Le autorità tedesche hanno definito il Tfa come “tossico per la riproduzione” e “altamente persistente”, sottolineando come questa sostanza derivi dalla trasformazione di altri Pfas presenti nell’ambiente. La preoccupazione principale riguarda la capacità di queste molecole di accumularsi nel corpo umano e di restare nell’ecosistema per periodi prolungati, aumentando il rischio di esposizione nel tempo. La questione è stata affrontata anche in Parlamento, dove la deputata Ilaria Fontana (M5S) ha dichiarato: “I dati diffusi sono sconvolgenti. Parliamo di sostanze che si accumulano nel corpo e nell’ambiente. Non possiamo aspettare ancora per capire cosa ci sta accadendo oggi”. Queste parole hanno sottolineato la necessità di un intervento tempestivo per chiarire la situazione e adottare misure preventive.
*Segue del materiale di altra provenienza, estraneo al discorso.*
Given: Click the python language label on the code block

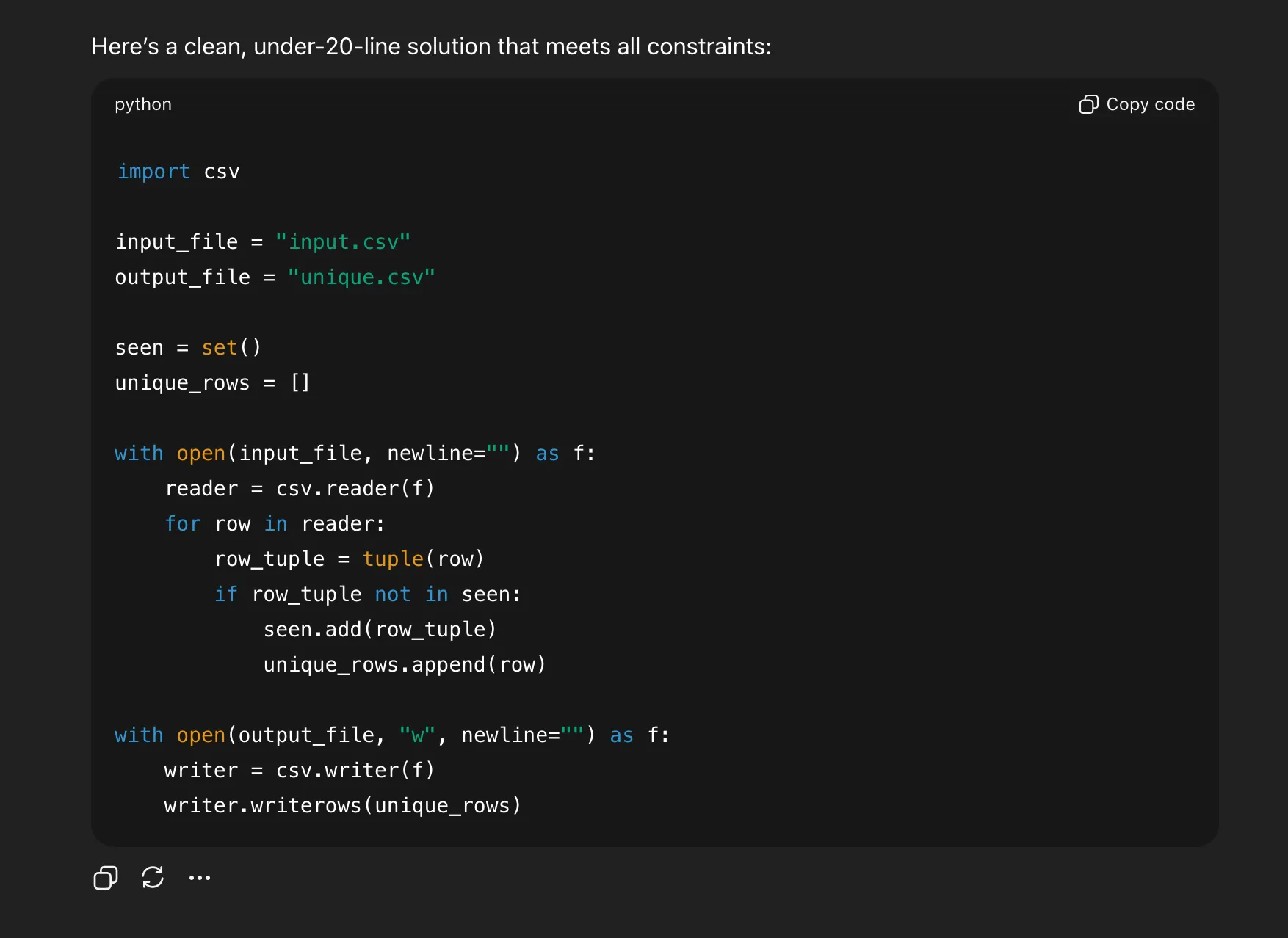Looking at the screenshot, I should click(x=142, y=104).
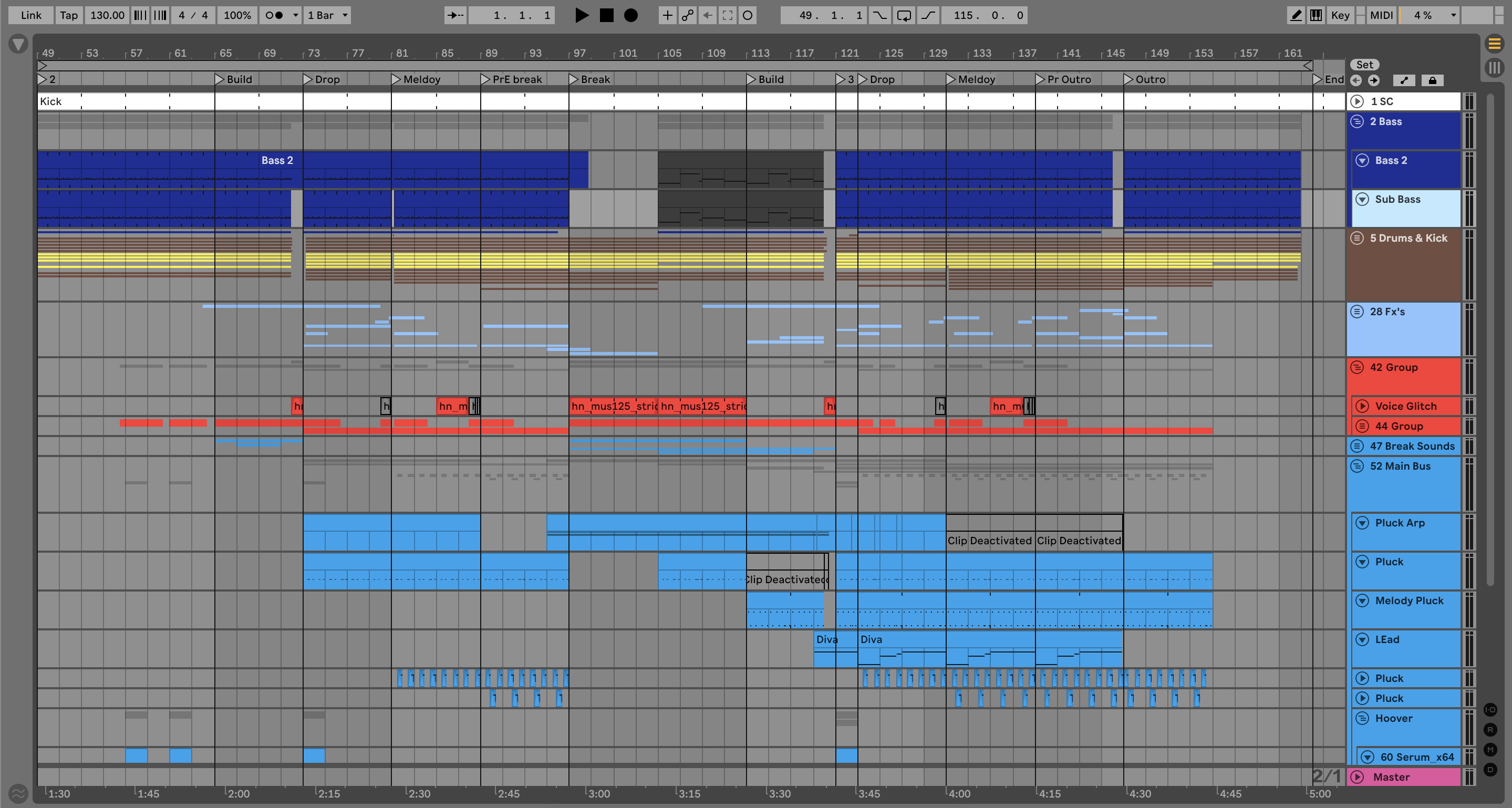Select the Break locator marker
1512x808 pixels.
coord(575,79)
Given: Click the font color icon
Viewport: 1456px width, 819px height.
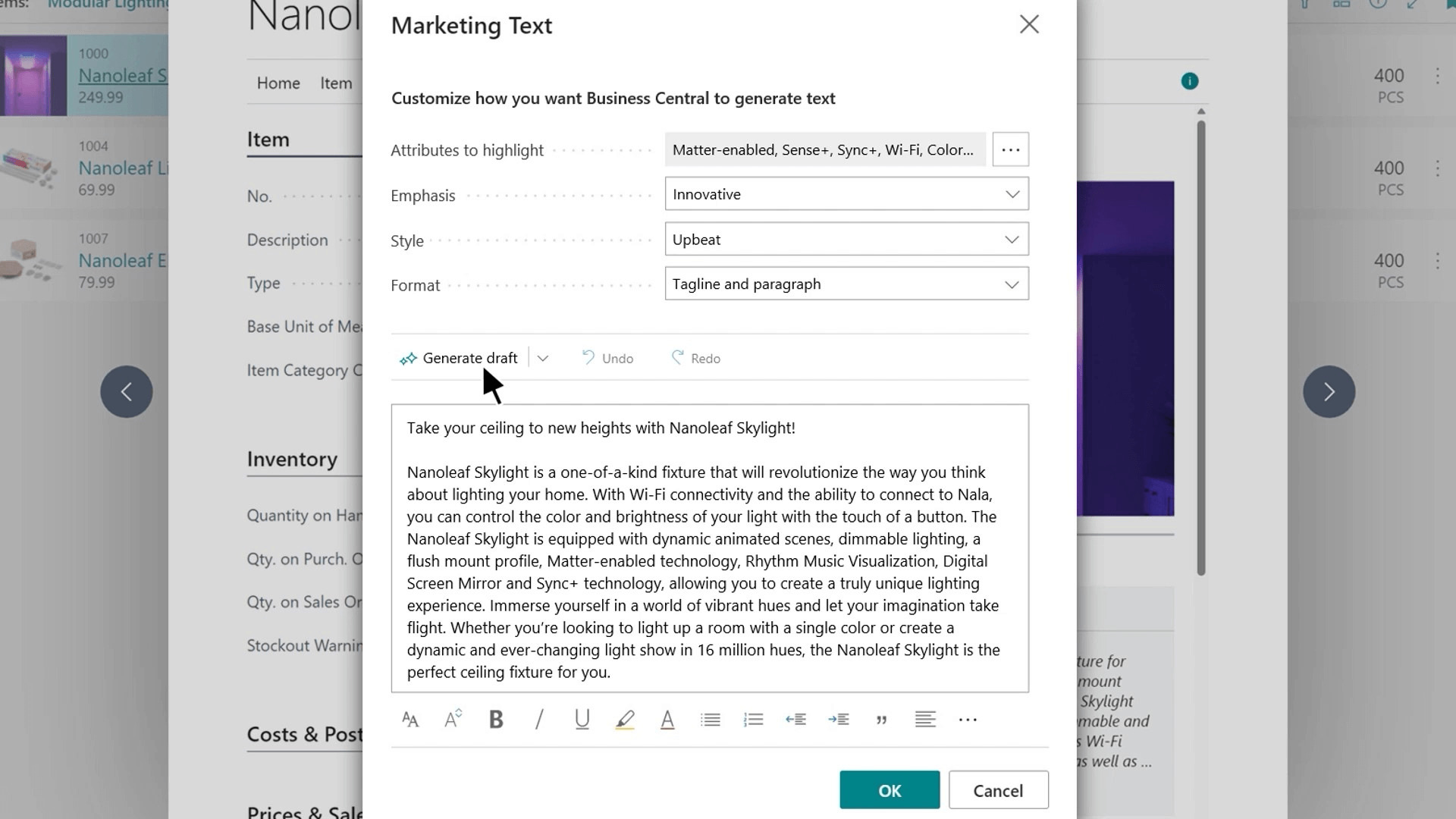Looking at the screenshot, I should [x=667, y=719].
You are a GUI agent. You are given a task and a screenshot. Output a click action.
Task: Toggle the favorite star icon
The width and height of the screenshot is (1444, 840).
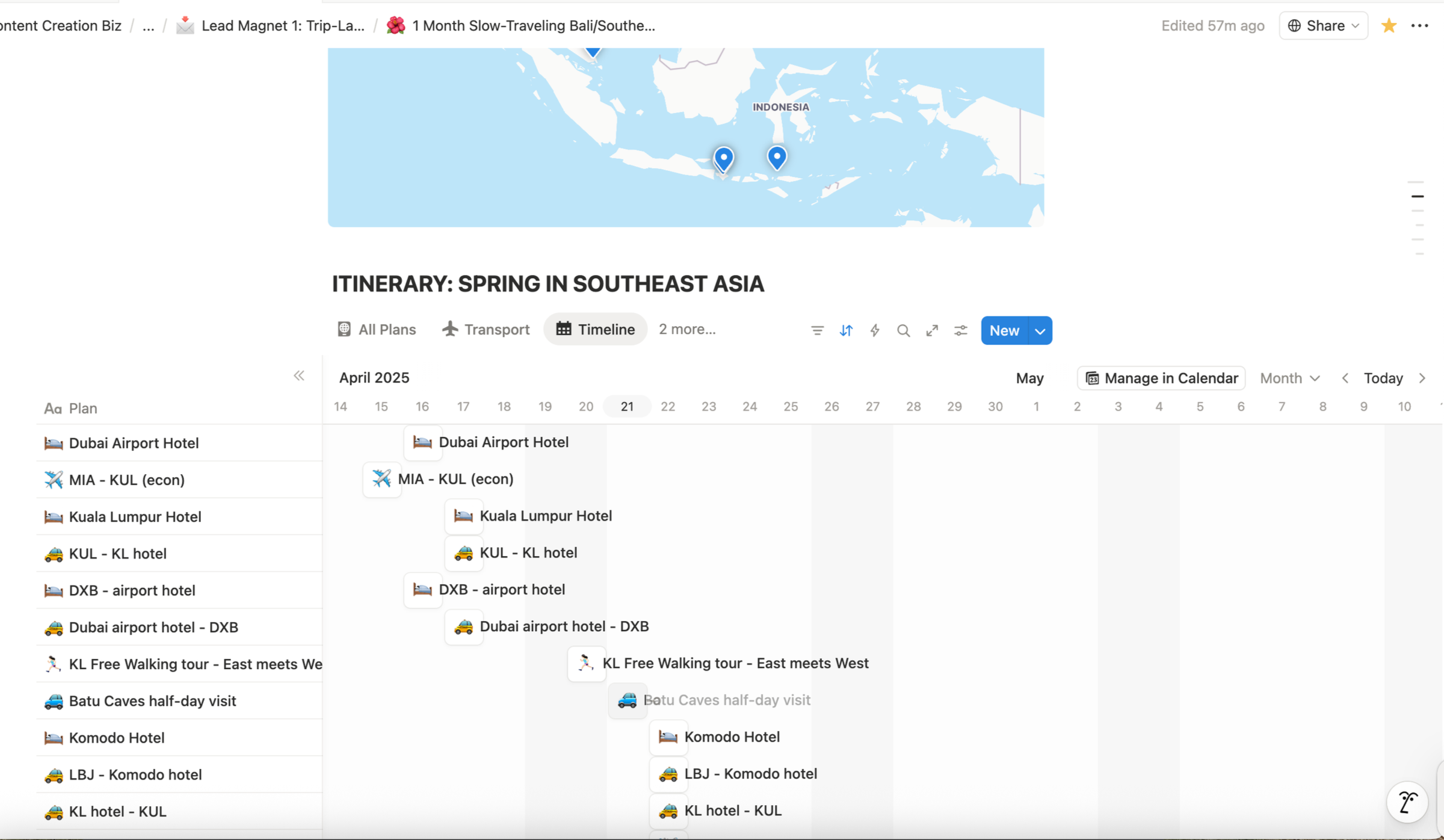1389,26
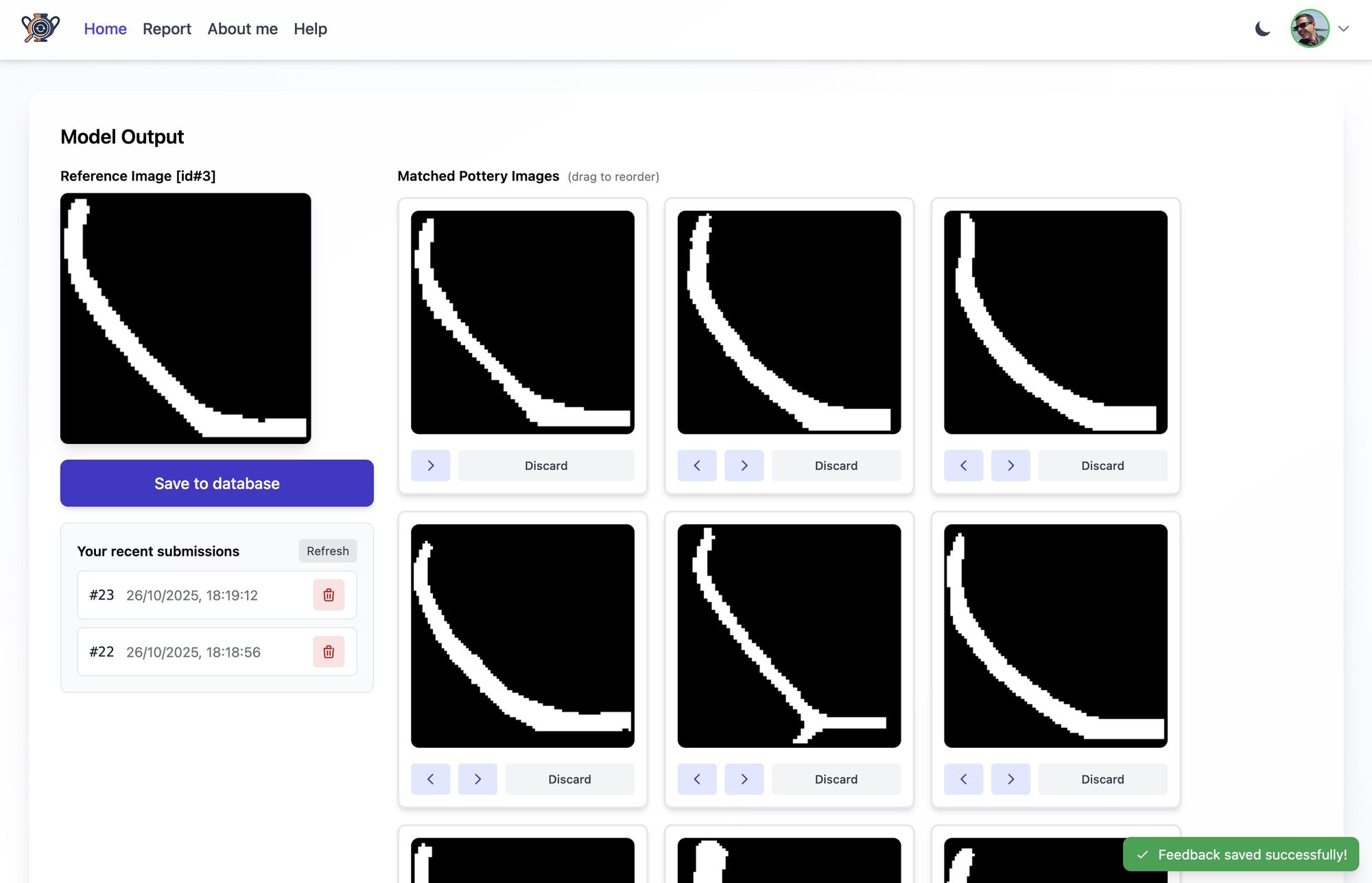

Le associazioni dei consumatori hanno chiesto controlli più rigorosi su tutta la filiera dell’acqua minerale, mentre alcune realtà ambientaliste hanno proposto l’introduzione di limiti più severi alla presenza di Pfas nelle acque destinate al consumo umano. Gli esperti invitano inoltre a non sottovalutare il problema, evidenziando che i Pfas sono stati già oggetto di numerosi studi scientifici che ne hanno dimostrato gli effetti negativi sulla salute e sull’ambiente.